Lempert’s approach veers between poetic and scientific. His modest-looking works are pinned simply to the walls or displayed in glass cases. Understated it is easy to miss the subtle associations and multiple links that his works cleverly weave.

Deutsche Börse Prize

Irishman Richard Mosse takes finely crafted images of war-torn Congo, but in a simple twist shoots them on false-colour infra-red film. The resultant images here are predominantly pink-hued and provide an other-wordly beauty to scenes that would otherwise be relatively mundane. Mosse effectively points at the failure of documentary photography and its inability to adequately communicate this horrific cycle of violence.

Deutsche Börse Prize

Lorna Simpson’s work initially appears to be a series of found 1950’s images of women in varied poses. On a closer look Simpson has interred parallel images of herself taken in similar format and style. Emphasizing a conceptual and performative approach, she asks questions of the predominately male gaze as well as identity, and culture.

Deutsche Börse Prize

And the winner was…. Richard Mosse. Of course. Another worthy winner in a series of excellent Prize exhibitions. Oh yes, and don’t forget to visit the excellent cafe.

The Deutsche Börse Photography prize 2014 is at The Photographers Gallery, Ramillies Street, London W1F 7LW until 13 July 2014.

 

Ruin Lust at Tate Britain

9 April 2014 § Leave a comment

I’m not sure whether Phyllida Barlow’s Duveen commission dock (reviews by AKUTA here) was scheduled before Ruin Lust but on the surface this looks like an intelligent pairing of exhibitions. With Barlow’s wonderful, monumental constructions of industrial ‘debris’ filling the central parts of the building, an exhibition that looks at our fascination with the subject should be rich with possibilities. The words Ruin Lust, by the way, deriving from the German word Ruinenlust, an obsession with, or taking pleasure in, decay.

Ruin Lust Tate Britain

It all starts promisingly with John Martin’s magnificent Destruction of Pompeii and Herculaneum and  Jane and Louise Wilson’s imposing wartime bunker, Azeville. Not unexpectedly we then find plenty of 19th century romantic visions of classical ruins amongst idealised landscapes. We have John  Sell Cotman and JMW Turner’s wonderful Tintern Abbey for example.

Ruin Lust Tate Britain

Less expected are works from others like Eduardo Paolozzi, Patrick Caulfield and John Stezaker. Just how were these artists obsessed with decay? John Stezaker has exactly zero connection with the subject of this exhibition, his inclusion down to the fact that the featured works happened to collage a couple of old postcards of photogenic ruins on to his trademark film publicity photos, creating new meanings. And Paolozzi? Caulfield?

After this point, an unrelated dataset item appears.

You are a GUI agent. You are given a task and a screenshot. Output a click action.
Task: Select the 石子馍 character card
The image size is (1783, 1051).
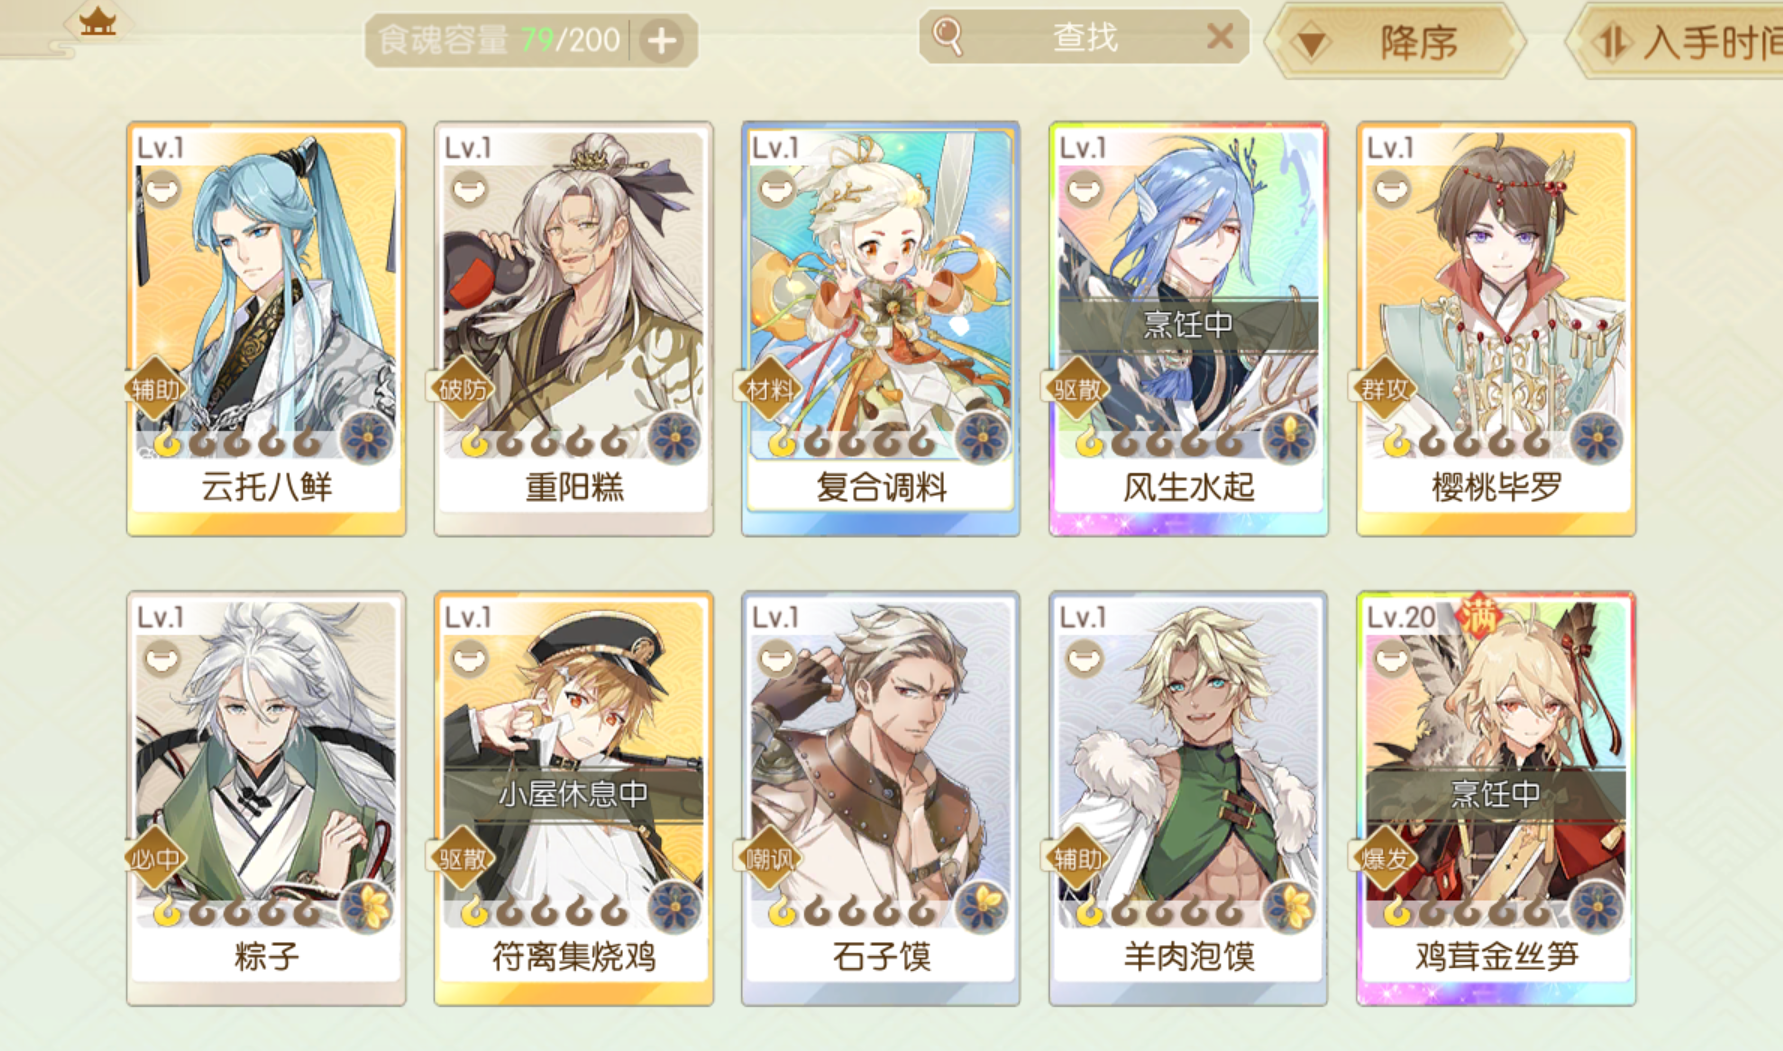coord(880,798)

Ruin Lust Tate Britain stezaker_oath

Next comes Tacita Dean and Kodak. Less about ruin and decay this is more a self-reverential elegy to the medium of film and is only marginally relevant to the exhibitions subject.

Ruin Lust Tate Britain Paolozzi

At this point I have to admit I switched off for the remaining, less than attention-grabbing, four rooms. It was crystal clear that the curators were starting with a catchy title to then shoe-horn artworks with superficial relevance to then claim they were part of a greater whole.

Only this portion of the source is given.